Mapping Instruction → Output Pairs

Once I had a clear structure for the prompt, I turned each example into an input-output pair for fine-tuning:

# Map the function over the filtered dataset

training_dataset = dataset.map(process_example)

# Select only the columns we need for fine-tuning

training_dataset = training_dataset.select_columns(["instruction", "output"])

Now I had exactly what I needed: a list of instructions describing an animation, and the Manim Python code that generates it.

Train-Validation Split and Saving

To prepare for fine-tuning, I split the dataset into a training and validation set:

from datasets import Dataset
dataset_split = training_dataset['train'].train_test_split(test_size=0.1)
train_dataset = dataset_split['train']
validation_dataset = dataset_split['test']

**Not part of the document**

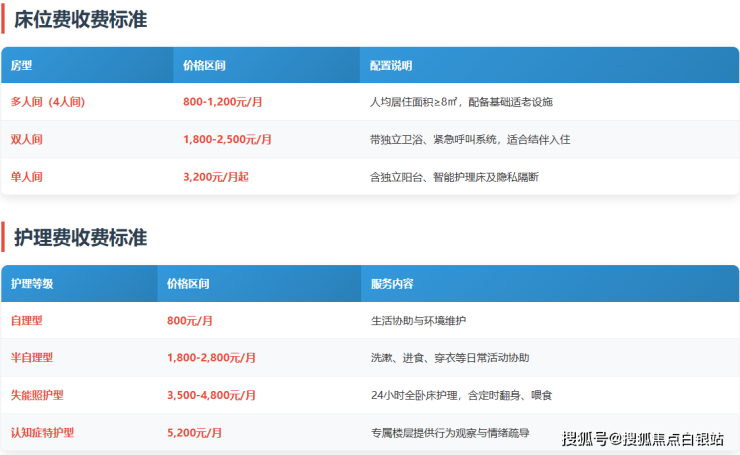Click the 多人间 (4人间) room type

tap(47, 102)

I also saved each split to disk and pushed the final version to the Hugging Face Hub:

train_dataset.save_to_disk("manim_train_dataset")
validation_dataset.save_to_disk("manim_validation_dataset")

What’s next?

This preprocessing pipeline is just the first step in my journey to build a system that can generate Manim animations from natural language prompts. Now that I have a clean dataset of instruction → output pairs, I can move on to experimenting with fine-tuning small instruction-following models like Mistral or Phi.

The end goal is to create a workflow where you can go from:

A structured prompt → Valid Manim code → A rendered animation

There’s still a lot to explore — from prompt engineering and model evaluation, to automated testing of generated code and scalable video rendering. But having this dataset ready brings me much closer to building a working prototype.